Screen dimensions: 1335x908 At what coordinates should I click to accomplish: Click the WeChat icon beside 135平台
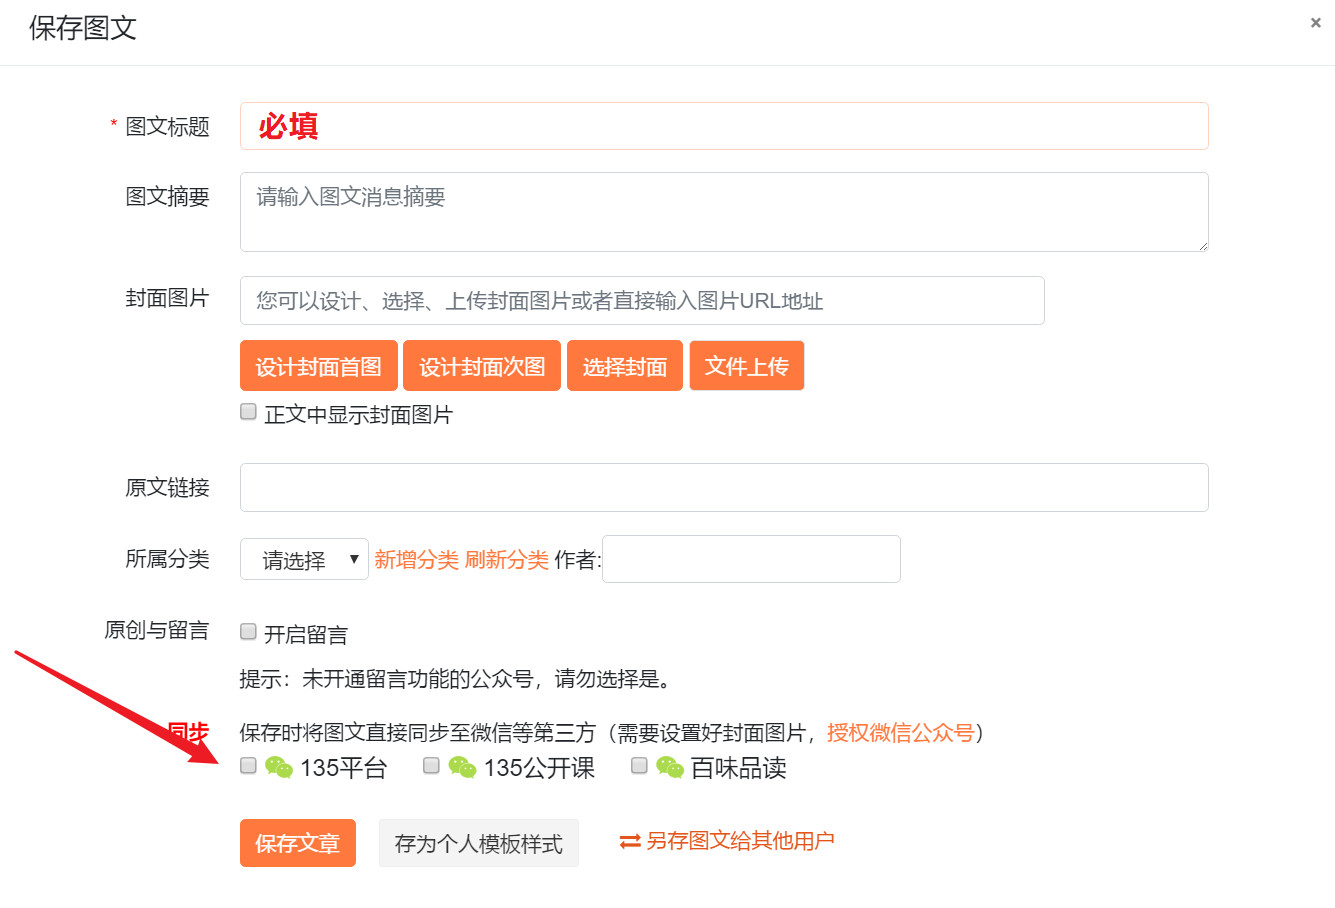point(279,767)
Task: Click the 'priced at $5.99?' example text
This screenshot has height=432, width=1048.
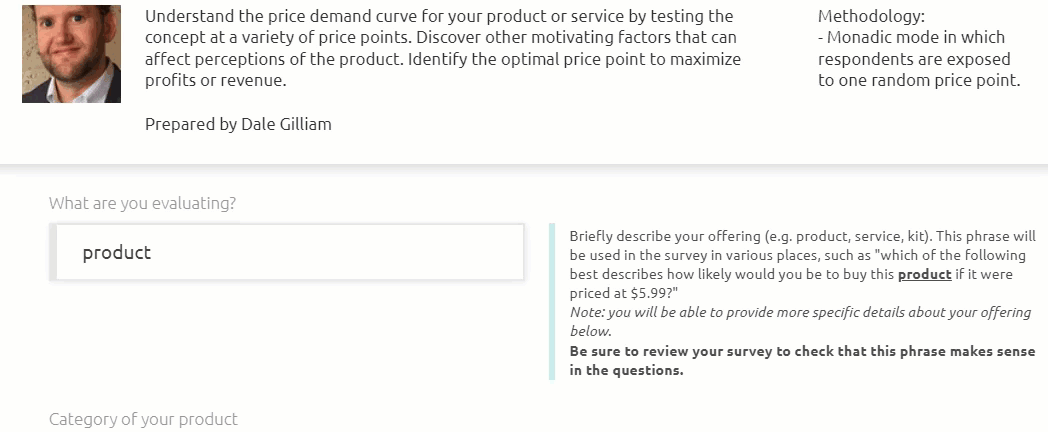Action: pyautogui.click(x=624, y=293)
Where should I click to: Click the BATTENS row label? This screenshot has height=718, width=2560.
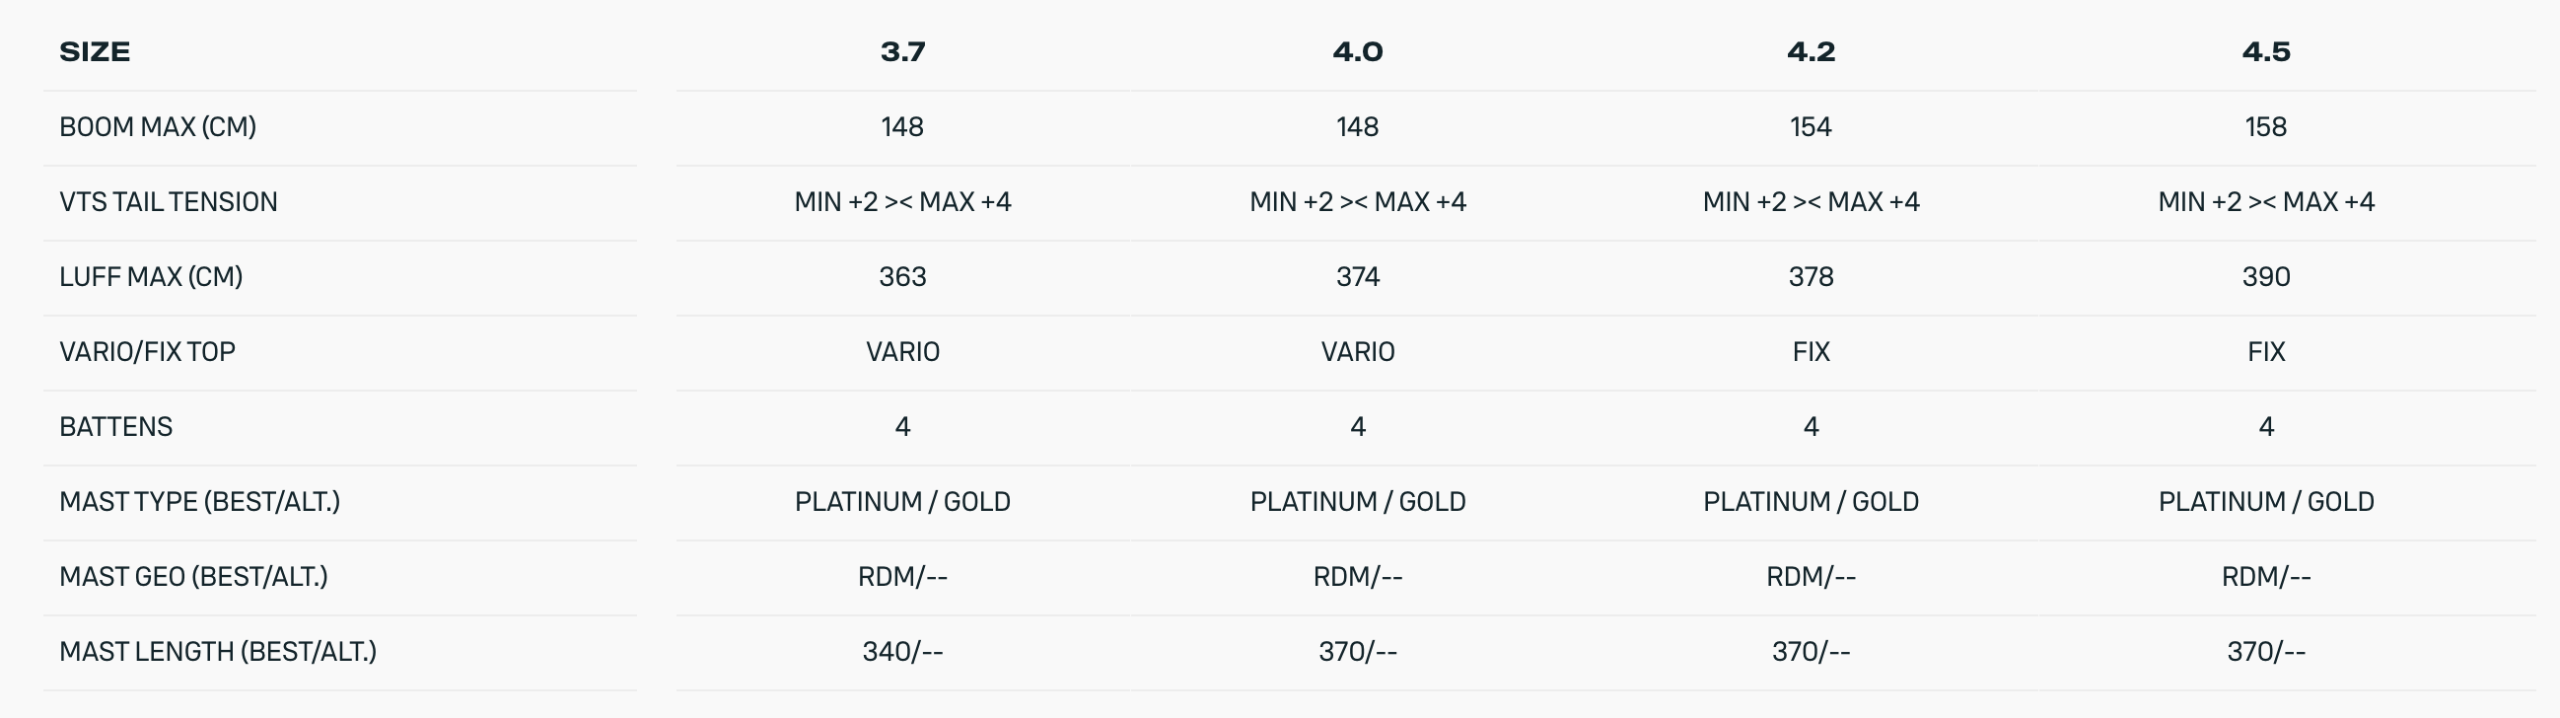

⁂

▸ **Problem details**
Omit the pictures. Output every record above word for word.

▸ **Exercise answer**
Screen dimensions: 1335x908 At what coordinates should I click to accomplish: Click the WeChat icon beside 135平台
point(279,767)
Task: Click the 'priced at $5.99?' example text
This screenshot has height=432, width=1048.
Action: pyautogui.click(x=624, y=293)
Where should I click to: Click the BATTENS row label? This screenshot has height=718, width=2560.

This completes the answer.